Expecting future education to work like a traditional lecture class (just
online) is far too limiting, IMO. To name just one alternative among many,
consider sites like StackOverflow. Educational? Absolutely. Fits the
traditional model where there's a smart guy standing at the front of the room
(real or virtual) and shoveling the same knowledge into every student's brain
at the same time? Not in the slightest.

There's probably going to be a continuing role for courses and course-like
entities, but those shouldn't be the only thing we work on (and I would argue
that they shouldn't even be the primary things we're working on). The lecture
model was developed to deal with a set of constraints that are largely
irrelevant in an online environment.

------
zachwill
Speaking from the point-of-view of someone who already has a bachelor's
degree, I have found it hard completing free online classes — the majority of
the time I just scan through the lecture notes and assignments.

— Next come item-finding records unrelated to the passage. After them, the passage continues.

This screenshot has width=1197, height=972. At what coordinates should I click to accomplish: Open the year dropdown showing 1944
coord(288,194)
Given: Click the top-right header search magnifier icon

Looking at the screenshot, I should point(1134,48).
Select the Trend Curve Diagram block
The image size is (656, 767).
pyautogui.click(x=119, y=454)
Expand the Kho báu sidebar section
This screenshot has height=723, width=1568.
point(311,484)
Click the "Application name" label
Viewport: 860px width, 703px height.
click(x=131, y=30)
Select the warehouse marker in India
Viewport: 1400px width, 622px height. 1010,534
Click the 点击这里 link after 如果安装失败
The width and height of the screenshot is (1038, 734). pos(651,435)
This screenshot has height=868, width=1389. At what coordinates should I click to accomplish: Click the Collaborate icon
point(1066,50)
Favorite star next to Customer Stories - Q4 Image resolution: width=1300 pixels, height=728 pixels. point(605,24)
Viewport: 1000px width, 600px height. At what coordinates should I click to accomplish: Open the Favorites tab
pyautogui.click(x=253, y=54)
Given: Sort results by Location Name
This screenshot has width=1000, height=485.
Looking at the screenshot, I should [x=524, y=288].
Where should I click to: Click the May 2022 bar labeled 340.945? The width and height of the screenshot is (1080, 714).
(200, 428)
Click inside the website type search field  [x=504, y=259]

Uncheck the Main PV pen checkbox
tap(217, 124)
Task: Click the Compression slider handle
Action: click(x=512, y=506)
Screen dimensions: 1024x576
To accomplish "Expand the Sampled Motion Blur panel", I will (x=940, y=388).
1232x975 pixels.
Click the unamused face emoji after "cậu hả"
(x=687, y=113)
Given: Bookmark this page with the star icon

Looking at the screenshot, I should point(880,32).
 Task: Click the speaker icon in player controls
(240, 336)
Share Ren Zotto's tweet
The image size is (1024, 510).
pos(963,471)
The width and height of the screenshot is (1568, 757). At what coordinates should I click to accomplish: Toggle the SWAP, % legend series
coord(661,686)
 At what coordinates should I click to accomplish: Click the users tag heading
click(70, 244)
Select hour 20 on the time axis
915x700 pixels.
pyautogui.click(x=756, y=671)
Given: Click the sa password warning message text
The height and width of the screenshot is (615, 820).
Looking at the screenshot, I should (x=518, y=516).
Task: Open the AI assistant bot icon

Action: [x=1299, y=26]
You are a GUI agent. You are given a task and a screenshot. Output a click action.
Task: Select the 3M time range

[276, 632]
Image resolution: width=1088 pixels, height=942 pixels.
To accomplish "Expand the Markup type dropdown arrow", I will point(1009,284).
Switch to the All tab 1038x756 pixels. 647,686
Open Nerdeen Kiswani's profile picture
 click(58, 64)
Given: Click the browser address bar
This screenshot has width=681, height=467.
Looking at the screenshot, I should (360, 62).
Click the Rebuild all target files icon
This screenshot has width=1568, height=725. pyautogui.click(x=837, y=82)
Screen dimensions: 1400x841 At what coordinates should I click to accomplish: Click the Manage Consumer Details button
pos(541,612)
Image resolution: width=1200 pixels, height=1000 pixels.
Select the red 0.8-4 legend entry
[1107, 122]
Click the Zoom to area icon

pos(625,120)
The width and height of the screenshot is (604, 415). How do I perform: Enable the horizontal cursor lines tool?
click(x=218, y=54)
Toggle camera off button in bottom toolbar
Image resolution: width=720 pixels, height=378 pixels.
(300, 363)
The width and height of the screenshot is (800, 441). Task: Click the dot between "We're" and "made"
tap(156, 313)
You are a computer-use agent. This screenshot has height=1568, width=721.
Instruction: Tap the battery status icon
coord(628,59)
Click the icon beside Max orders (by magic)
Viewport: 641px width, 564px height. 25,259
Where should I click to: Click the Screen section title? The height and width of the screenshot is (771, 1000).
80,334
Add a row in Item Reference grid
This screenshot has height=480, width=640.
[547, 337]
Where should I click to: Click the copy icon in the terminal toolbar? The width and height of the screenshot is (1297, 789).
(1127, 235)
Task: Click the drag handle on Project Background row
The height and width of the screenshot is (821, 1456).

On the other
hand, my dad (who has two master's) has worked through almost a dozen MIT
courses — and normally reads through the accompanying textbooks.

The one course I found truly useful was Stanford's iOS course (it really is
one of the best iTunes U courses available). Other than that, I'm much more
likely to watch a single lecture (think TED or Stanford's lecture series on
YouTube) than a whole course.

------
suneel0101
interesting insights, especially connecting learning with some more immediate
and socially valuable reward like a job or enriched personal life.